Palermo, emergenza Covid quasi al termine: i rosa ritrovano altre tre pedine, ora testa al Catanzaro

Il Palermo ritrova altre tre pedine, emergenza Covid ormai al termine

“Il Palermo ritrova altre tre pedine, emergenza Covid ormai al termine”

Titola così l’odierna edizione del ‘Giornale di Sicilia’, che punta i riflettori sulla situazione Coronavirus in casa Palermo. Mercoledì di torna in campo per la sfida contro il Catanzaro, in programma alle 17.30 allo Stadio “Nicola Ceravolo”. Dopo giorni di emergenza, i rosanero ritrovano ben altri quattro elementi – tra cui tre calciatori – dal gruppo dei diciannove positivi al Coronavirus, dopo i sei negativi dei precedenti esami, sebbene per questi ultimi non ci siano possibilità di ottenere l’idoneità sportiva in tempo per la trasferta. 

“In Calabria potrà essere disponibile chi ha dato esito negativo lo scorso venerdì, con almeno due centrali difensivi presenti nella lista.

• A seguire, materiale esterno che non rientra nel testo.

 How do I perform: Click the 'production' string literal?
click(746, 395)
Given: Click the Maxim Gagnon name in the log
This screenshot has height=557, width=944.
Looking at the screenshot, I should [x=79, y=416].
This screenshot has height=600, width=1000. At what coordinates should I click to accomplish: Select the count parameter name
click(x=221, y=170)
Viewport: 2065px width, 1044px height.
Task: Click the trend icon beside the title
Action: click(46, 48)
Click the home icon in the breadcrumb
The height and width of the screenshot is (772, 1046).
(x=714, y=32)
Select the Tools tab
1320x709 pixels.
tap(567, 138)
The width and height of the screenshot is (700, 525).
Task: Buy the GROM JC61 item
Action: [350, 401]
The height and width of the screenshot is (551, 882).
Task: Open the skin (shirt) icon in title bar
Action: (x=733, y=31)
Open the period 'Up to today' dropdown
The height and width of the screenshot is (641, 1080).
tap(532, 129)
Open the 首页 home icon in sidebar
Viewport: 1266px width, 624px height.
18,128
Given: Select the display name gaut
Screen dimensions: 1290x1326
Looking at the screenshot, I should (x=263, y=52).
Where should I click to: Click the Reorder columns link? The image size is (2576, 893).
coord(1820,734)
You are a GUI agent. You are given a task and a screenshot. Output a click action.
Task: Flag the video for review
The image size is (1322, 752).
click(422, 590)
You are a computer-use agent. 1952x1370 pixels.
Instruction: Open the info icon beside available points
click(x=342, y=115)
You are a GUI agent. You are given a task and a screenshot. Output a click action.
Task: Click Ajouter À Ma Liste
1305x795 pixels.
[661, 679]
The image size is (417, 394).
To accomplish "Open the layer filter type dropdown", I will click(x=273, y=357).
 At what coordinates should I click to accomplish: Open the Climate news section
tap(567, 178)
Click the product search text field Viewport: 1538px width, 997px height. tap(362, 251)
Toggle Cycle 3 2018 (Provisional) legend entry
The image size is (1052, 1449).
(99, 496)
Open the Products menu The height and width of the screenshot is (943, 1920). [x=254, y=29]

Marconi è guarito, così come Accardi, ormai fuori dalla quarantena. Per il loro definitivo rientro in gruppo bisognerà attendere la conclusione delle visite mediche, ma non dovrebbero esserci problemi per la convocazione in vista del match di mercoledì pomeriggio. Almici e Crivello sono sempre stati in gruppo, in più altri due centrali torneranno a disposizione: quanto basta per imbastire un 4-2-3-1 senza inventarsi soluzioni alternative, né sul piano tattico, né spostando calciatori fuori ruolo”.

Nella giornata di domani, il Palermo dovrebbe partire domani alla volta del capoluogo calabrese, dunque, l’allenamento odierno sarà fondamentale per limare gli ultimi dettagli di formazione, e  fornire maggiori indicazioni a Giacomo Filippi, che sostituirà lo squalificato Boscaglia. Anche se, “le soluzioni testate negli ultimi giorni, ovvero lo spostamento di uno tra Broh e Palazzi al centro della difesa, a questo punto dovrebbero essere accantonate. Accardi, il primo calciatore del gruppo a rendere nota la propria positività al Sars-Cov-2, ha terminato il periodo di isolamento. Marconi, fermo per un problema muscolare prima di risultare tra i contagiati, pure. A meno che le loro condizioni atletiche non siano tali da non poterli rischiare per novanta minuti, toccherà a loro prendere posto nella retroguardia”, si legge.